# 16th counterpoint 2,3 species fusion. I want some feedback.



## Hyun Yoo

I've been learning 16th century counterpoint from a book and I'm not sure if I'm doing things right and needs some feedback.
This is 16th century style with 2 species, 3 species fusion.

1.










2.


----------



## EdwardBast

You are doing well! In the first exercise there are parallel 5ths between the soprano and alto in m. 5. In the second exercise the leap of a major 6th (m. 3) in the alto would be frowned upon.

In general, especially in the second exercise, there are perhaps too many octaves between the voices. More full "triads," three different notes, would be something to try for.
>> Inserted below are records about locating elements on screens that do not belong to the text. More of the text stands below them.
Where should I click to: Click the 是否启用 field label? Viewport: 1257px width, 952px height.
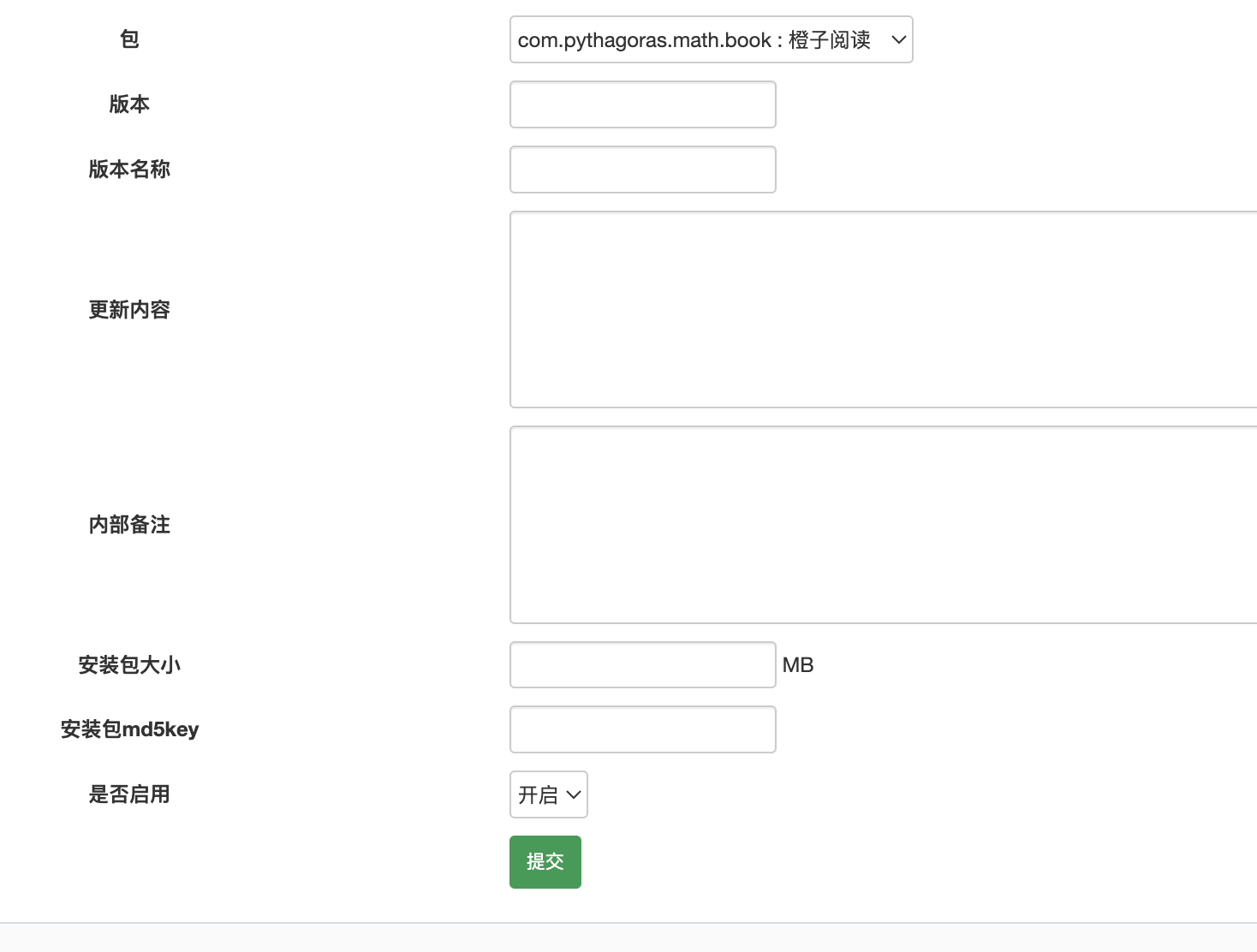tap(129, 794)
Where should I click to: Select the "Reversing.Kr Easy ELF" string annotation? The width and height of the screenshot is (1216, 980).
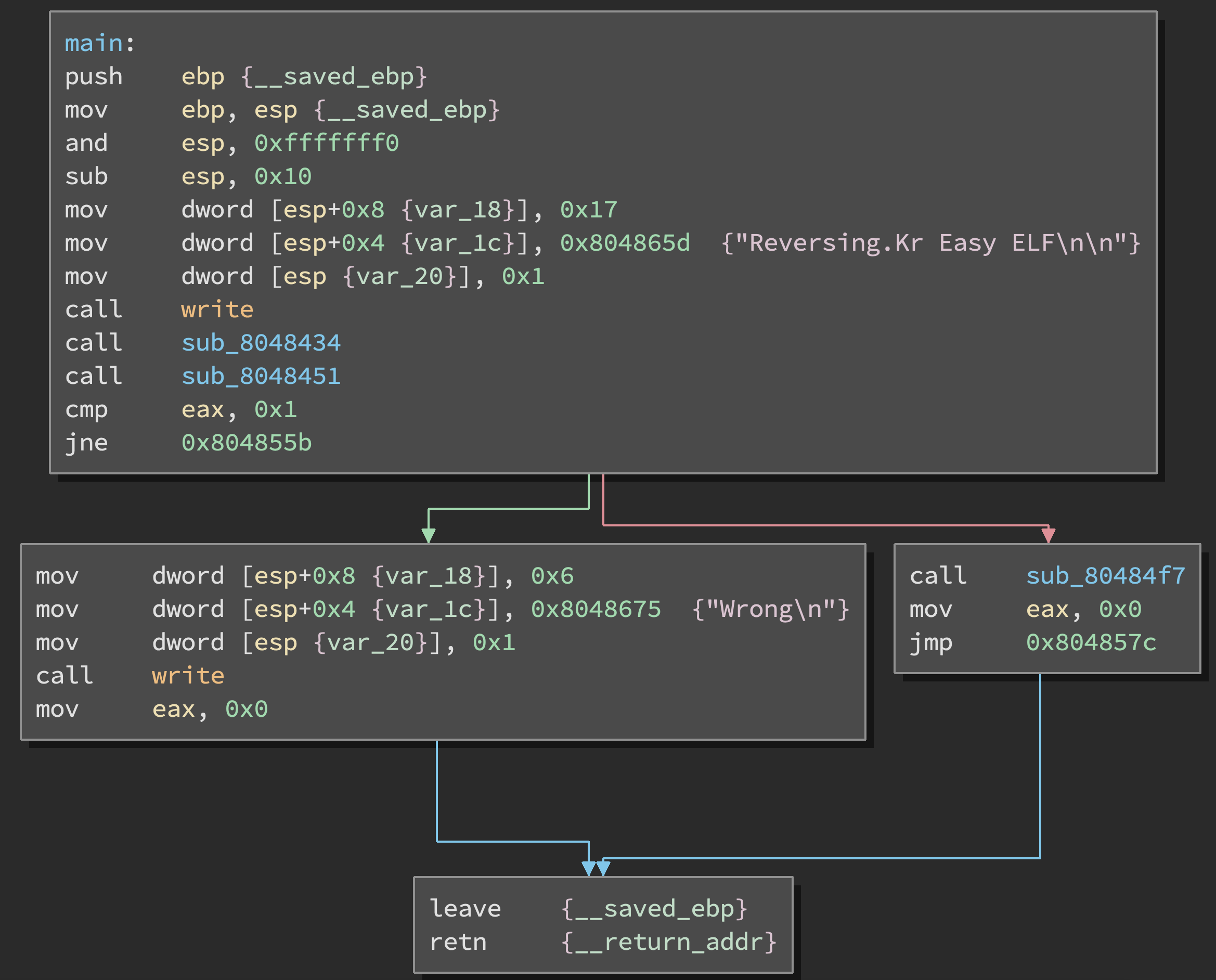(930, 243)
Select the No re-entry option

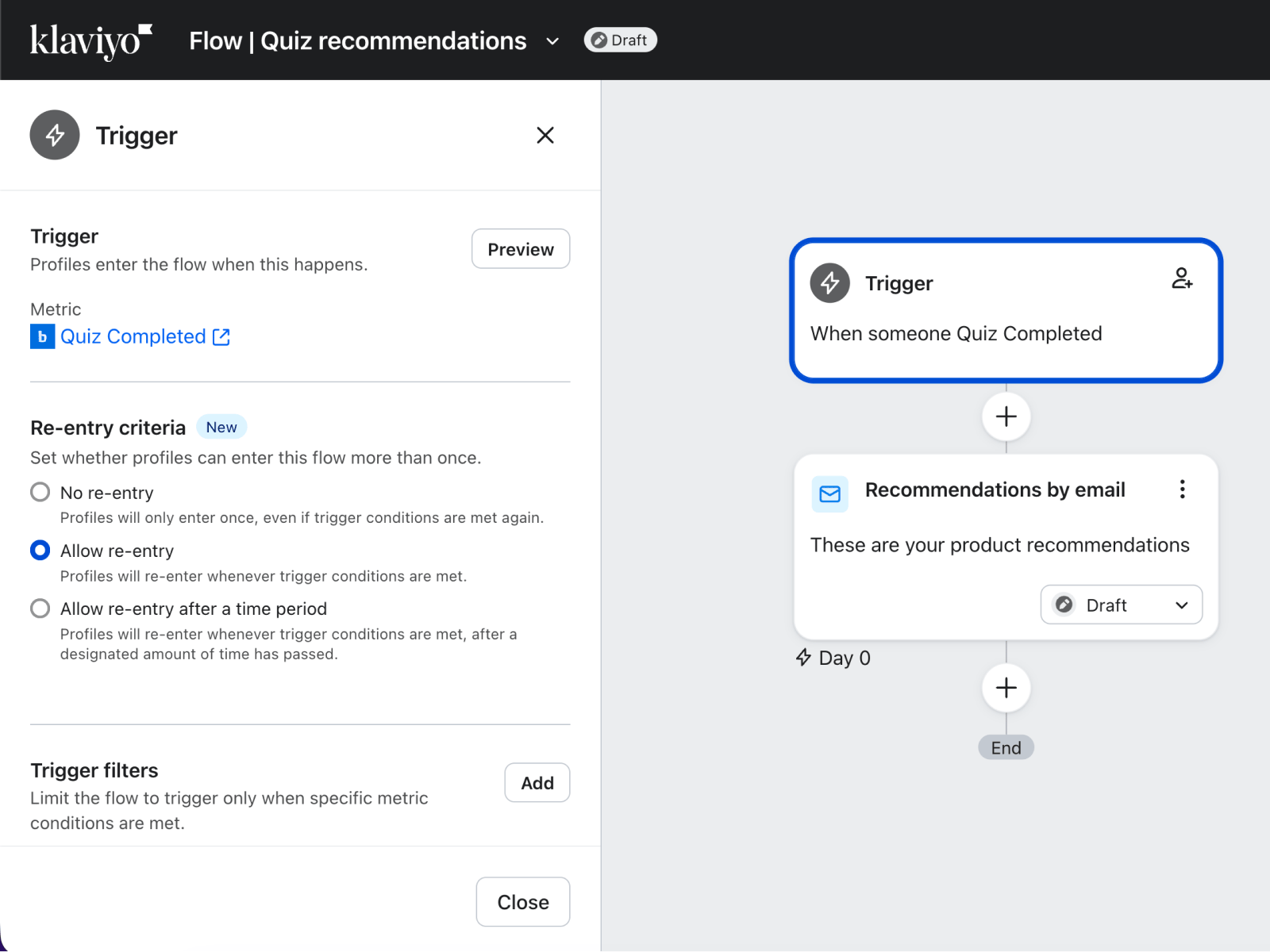tap(40, 492)
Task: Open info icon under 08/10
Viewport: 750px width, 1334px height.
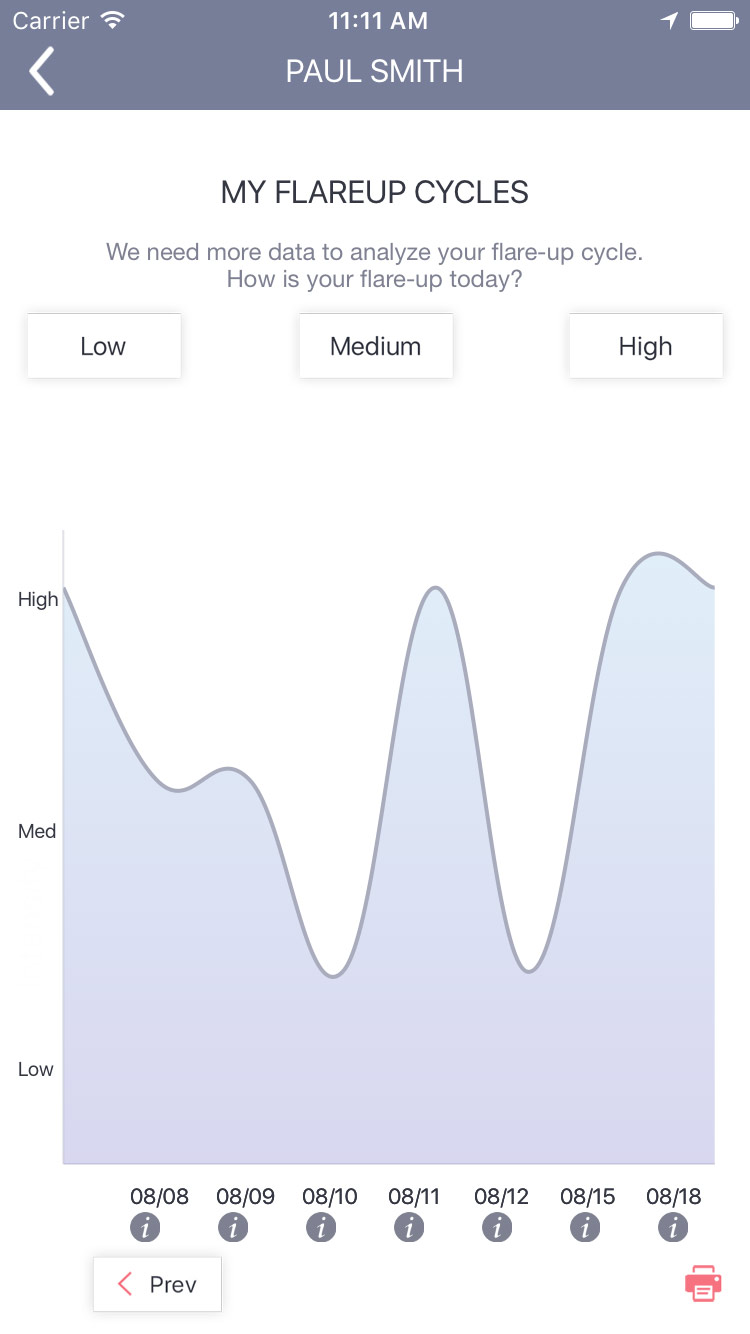Action: click(321, 1227)
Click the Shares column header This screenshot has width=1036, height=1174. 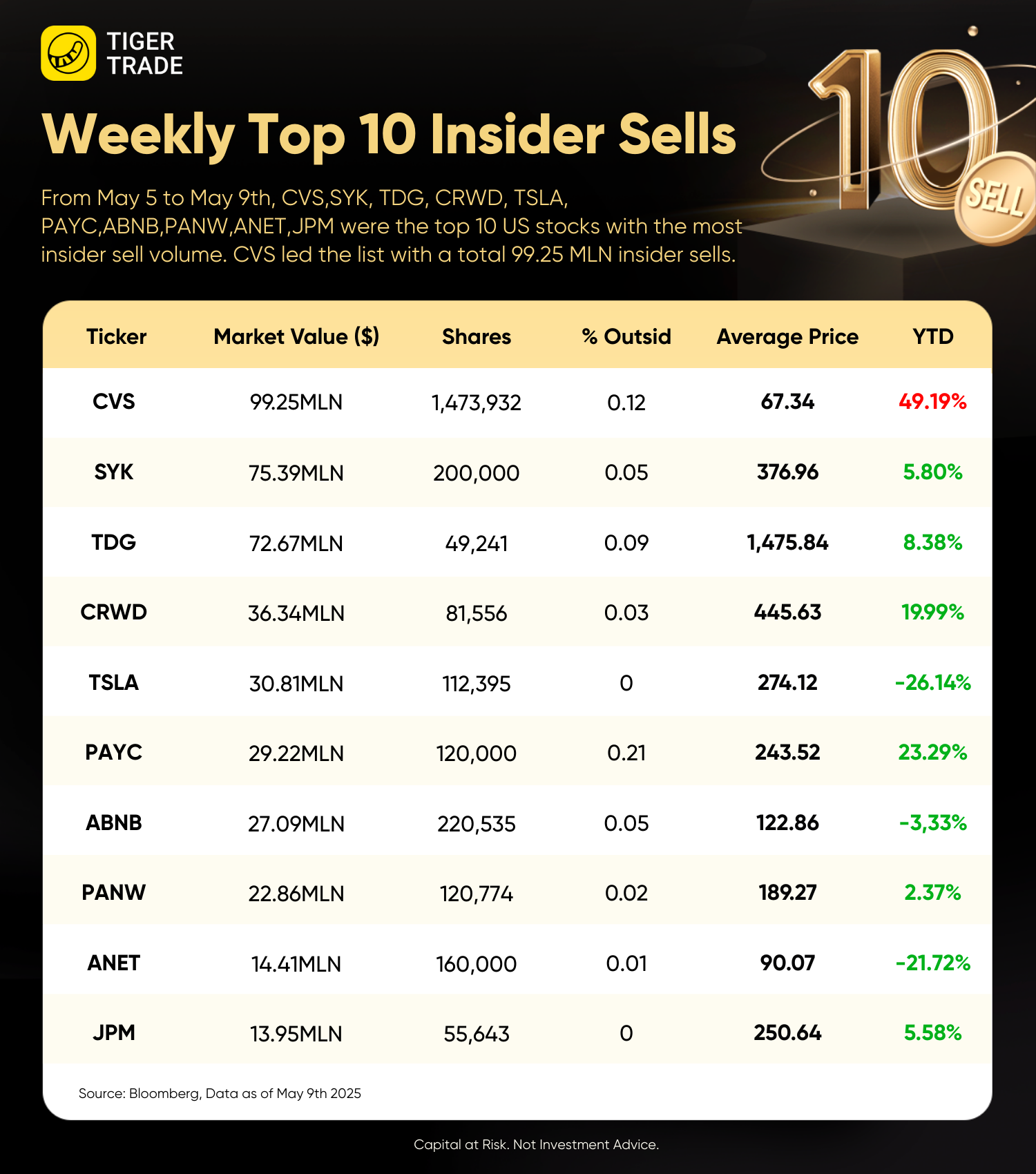pos(477,336)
Gioseffo Zarlino in his counterpoint treatise highly recommends this, although he says it is often necessary when writing in three parts to use octave more than one might wish to allow for good lines.

I commend you for doing so well on your own! That's not easy.


----------



## Hyun Yoo

EdwardBast said:


> You are doing well! In the first exercise there are parallel 5ths between the soprano and alto in m. 5. In the second exercise the leap of a major 6th (m. 3) in the alto would be frowned upon.
> 
> In general, especially in the second exercise, there are perhaps too many octaves between the voices. More full "triads," three different notes, would be something to try for. Gioseffo Zarlino in his counterpoint treatise highly recommends this, although he says it is often necessary when writing in three parts to use octave more than one might wish to allow for good lines.
> 
> I commend you for doing so well on your own! That's not easy.



Hi. Thank you for your reply !

In the first exercise at m.5's 2nd beat "A" at alto "E" at soprano going to 3rd beat "F" at alto "C" at soprano, the parallel 5th you were talking about ?
If so, thank you for pointing it out, I did not see that !

I will also take your other advises well ! Thank you !

I was feeling unsure and had no one to get any feedbacks to know if I'm going the right direction. 

Thank you !


----------



## EdwardBast

Yes, that's the parallel 5th. What book are you using?

It also helps to look at scores, especially those for Renaissance motets.


----------